And here's what the hotel looked like back in it's day:



A bit out of context perhaps, but the above quote was taken from this brief history of the hotel:


Quote:
In the summer of 1895, the famous Loch Lynn Hotel opened for summer guests. The decorum of the hotel and the area around it was completely different than that of Mountain Lake Park, just across the railroad tracks. Basically, it seemed to flaunt all the semi-religious restrictions associated with the Park.

It boasted a gambling casino, bars, dancing, and a host of other recreation attractions. So completely different was it from the hotels and summer homes in Mountain Lake Park, that the saying soon developed, "If you want to sin … … go to Loch Lynn!"

The large Loch Lynn Hotel burned down one September evening in 1915. The swimming pool building existed until 1986, when it was torn down for the lumber.

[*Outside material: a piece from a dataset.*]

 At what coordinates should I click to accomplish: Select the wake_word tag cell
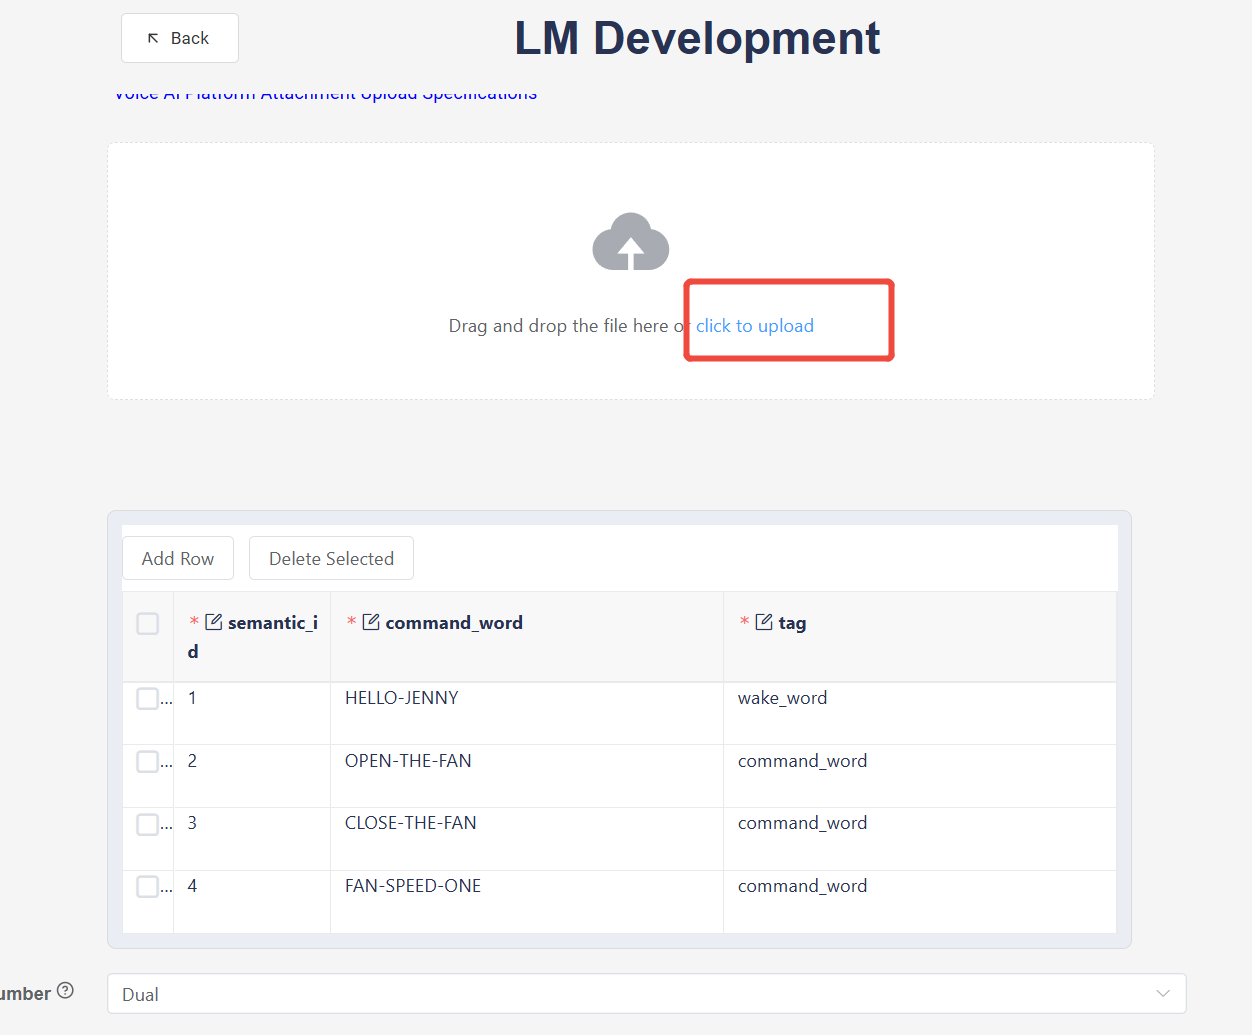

It also looks as if the cover was written by Mr. J. A. (Jacob Arthur) Meeks to his wife, who was on vacation at the resort. Here's a picture of Mr. Meeks of the Boyce River & Machine Works of Muncie, Indiana:




Quote:
Jacob Arthur Meeks grew up at Muncie and at the age of seventeen, in 1873, was graduated from the high school there. He then became employed as a clerk in the grocery store of Maddy, Burt & Kirby and was thus connected for four years, meanwhile taking time off to take a commercial course in Miami College at Dayton, Ohio. He then went to Toledo and became employed there as a bookkeeper, but in 1880 returned to Muncie and became employed as bookkeeper in the office of James Boyce, who then still was operating his bagging factory here, and in that same year he bought an eighth interest in that concern, which in 1885 was sold to the Warren-Jones & Gratz Company of St. Louis, Missouri. Following this sale Mr. Meeks bought a half interest in the Boyce handle factory and has ever since been engaged in the manufacture of handles, thus now being at the head of what probably is the oldest continuing industrial enterprise in Muncie. This mill was destroyed by fire in April 1893, but was at once rebuilt and much enlarged. Two years later, in 1895, Mr. Meeks secured control of the handle, rivet and machinery department of this factory and has since continued the business, also operating there on East Washington Street a well-equipped general lumber mill. In 1919, Mr. Meeks took into this business as his partner, his son, Erle G. Meeks, and the business has since then been operated under the firm style of J. A. Meeks & Son and has developed an up-to-date and thriving industry. Though still connected with this firm, Erle G. Meeks is now living at Connersville, where he is the Secretary and Treasurer of the P.H.&E.M. Root Company, manufacturers of rotary blowers. He married Esther Johnston and has one child, a daughter, Sylvia. It was in 1879 that J. A. Meeks was united in marriage to Lydia J. Gray, daughter of J. M. Gray and wife, of Anderson, Indiana, and the latter of who was a member of the pioneer Shoemaker family of this region. Erle G. Meeks is their only child.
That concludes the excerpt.